Another aspect of male dominance in the creation of language is the preference for female gendered profanity. If something is difficult or uncooperative, the inclination is to feminise it, for example ‘life is a bitch’ and the favourite male comment ‘women!’ On the other hand, the best way to insult masculinity is to make it akin to femininity.
Another issue that arises is what I would call ‘gender descriptive’ language which can be very easily found in media publications. Women are described by their appearance (‘busty blonde’) whereas men are described by their occupation (manager). This leads to a further implication that men are the breadwinner and enforces traditional stereotypes.
Conclusion
In conclusion, there is a circular logic in the view that women are the weaker sex, therefore their language will be weaker. This leads to the features of language used by women to be perceived as weak and the fact that women use more of these features reinforces the view that women are the weaker sex.
I personally do not think that the study of ‘language use’ offers much insight into femininity and masculinity. For example, politeness as a ‘feminine trait’ cannot be exclusively linked to women nor explained by socialisation. Both sexes are taught to say ‘please’ and ‘thank you’ throughout their upbringing and I feel it is a social feature rather than a gender one.
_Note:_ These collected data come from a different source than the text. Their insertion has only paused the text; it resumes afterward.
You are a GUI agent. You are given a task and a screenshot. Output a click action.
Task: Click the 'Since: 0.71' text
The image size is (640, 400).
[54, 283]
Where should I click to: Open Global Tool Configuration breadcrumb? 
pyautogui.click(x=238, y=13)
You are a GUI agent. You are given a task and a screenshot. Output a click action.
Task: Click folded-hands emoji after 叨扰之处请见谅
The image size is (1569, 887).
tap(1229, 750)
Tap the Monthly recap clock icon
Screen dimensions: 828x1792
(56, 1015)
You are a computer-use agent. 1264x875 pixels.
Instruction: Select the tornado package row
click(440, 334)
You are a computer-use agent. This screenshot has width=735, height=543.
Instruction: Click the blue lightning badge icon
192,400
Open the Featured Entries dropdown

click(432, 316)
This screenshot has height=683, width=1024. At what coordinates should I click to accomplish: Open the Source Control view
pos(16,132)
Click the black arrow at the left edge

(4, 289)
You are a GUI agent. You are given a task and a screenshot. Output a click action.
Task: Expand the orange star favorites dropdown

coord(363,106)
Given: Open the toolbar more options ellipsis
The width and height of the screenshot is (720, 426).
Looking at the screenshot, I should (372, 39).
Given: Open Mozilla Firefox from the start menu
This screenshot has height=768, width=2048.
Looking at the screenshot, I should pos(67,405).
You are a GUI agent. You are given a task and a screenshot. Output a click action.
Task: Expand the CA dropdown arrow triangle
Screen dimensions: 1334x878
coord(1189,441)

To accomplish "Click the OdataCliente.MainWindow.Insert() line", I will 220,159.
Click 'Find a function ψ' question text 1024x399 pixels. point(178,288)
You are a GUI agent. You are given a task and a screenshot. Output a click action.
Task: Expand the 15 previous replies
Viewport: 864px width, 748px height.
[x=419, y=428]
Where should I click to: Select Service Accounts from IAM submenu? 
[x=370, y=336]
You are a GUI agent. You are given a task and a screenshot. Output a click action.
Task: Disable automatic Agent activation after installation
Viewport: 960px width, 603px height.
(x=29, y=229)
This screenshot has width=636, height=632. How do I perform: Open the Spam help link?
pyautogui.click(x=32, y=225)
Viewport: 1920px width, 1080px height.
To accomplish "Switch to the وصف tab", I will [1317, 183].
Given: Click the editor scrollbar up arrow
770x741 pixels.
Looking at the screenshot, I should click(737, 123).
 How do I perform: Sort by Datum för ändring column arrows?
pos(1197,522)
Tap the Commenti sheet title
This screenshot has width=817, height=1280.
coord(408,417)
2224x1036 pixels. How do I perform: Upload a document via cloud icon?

The study of language has until very recently focused mainly on conversations in mixed groups or women only groups and ignored the features used by men only groups. Lakoff calls the female language deficient, O’Barr and Atkins call it powerless, but I think that if it is considered in a different way it can be seen to be very persuasive language. This so-called ‘co-operative’ language allows the speaker to manipulate the conversation as they do not impose on the other person. Therefore, the other party is at ease and will be more willing to co-operate in return.
Bibliography
- Talbot, M (1998) Language and Gender: An Introduction Oxford: Blackwell Publishers Ltd
- Lowe, M and Graham, B (1998) English Language for Beginners New York: Writers & Readers Publishing, Inc
- Thomas, L & Wareing S (2000) Language, Society and Power: An Introduction London: Routledge
- Goddard, A & Meân Patterson, L (2000) Language and Gender London: Routledge
- Cameron, D (ed) (1998) The Feminist Critique of Language London: Rouledge
- Lakoff, Robin (1975) Language and Woman's Place New York: Harper and Row
Talbot, M (1998) Language and Gender: An Introduction Oxford: Blackwell Publishers Ltd.
Lowe, M and Graham, B (1998) English Language for Beginners New York: Writers & Readers Publishing, Inc. p87
Lakoff, Robin (1975) in Lowe, M and Graham, B (1998) English Language for Beginners p88
Maltz, D. and Borker, R. 1982. 'A cultural approach to male-female miscommunication'. In Language and Social Identity. (ed. J. Gumperz). Cambridge: CUP
Fishman, Pamela (1980) in Cameron, D (ed) (1998) The Feminist Critique of Language London: Rouledge p 258
Lakoff, Robin (1975) Language and Woman’s Place New York: Harper and Row
Thomas, L & Wareing S (2000) Language, Society and Power: An Introduction London: Routledge
Goddard, A & Meân Patterson, L (2000) Language and Gender London: Routledge p101
Merriam-Webster (2003) Merriam-Webster’s Collegiate Dictionary 11th ed. USA: Merriam-Webster Inc.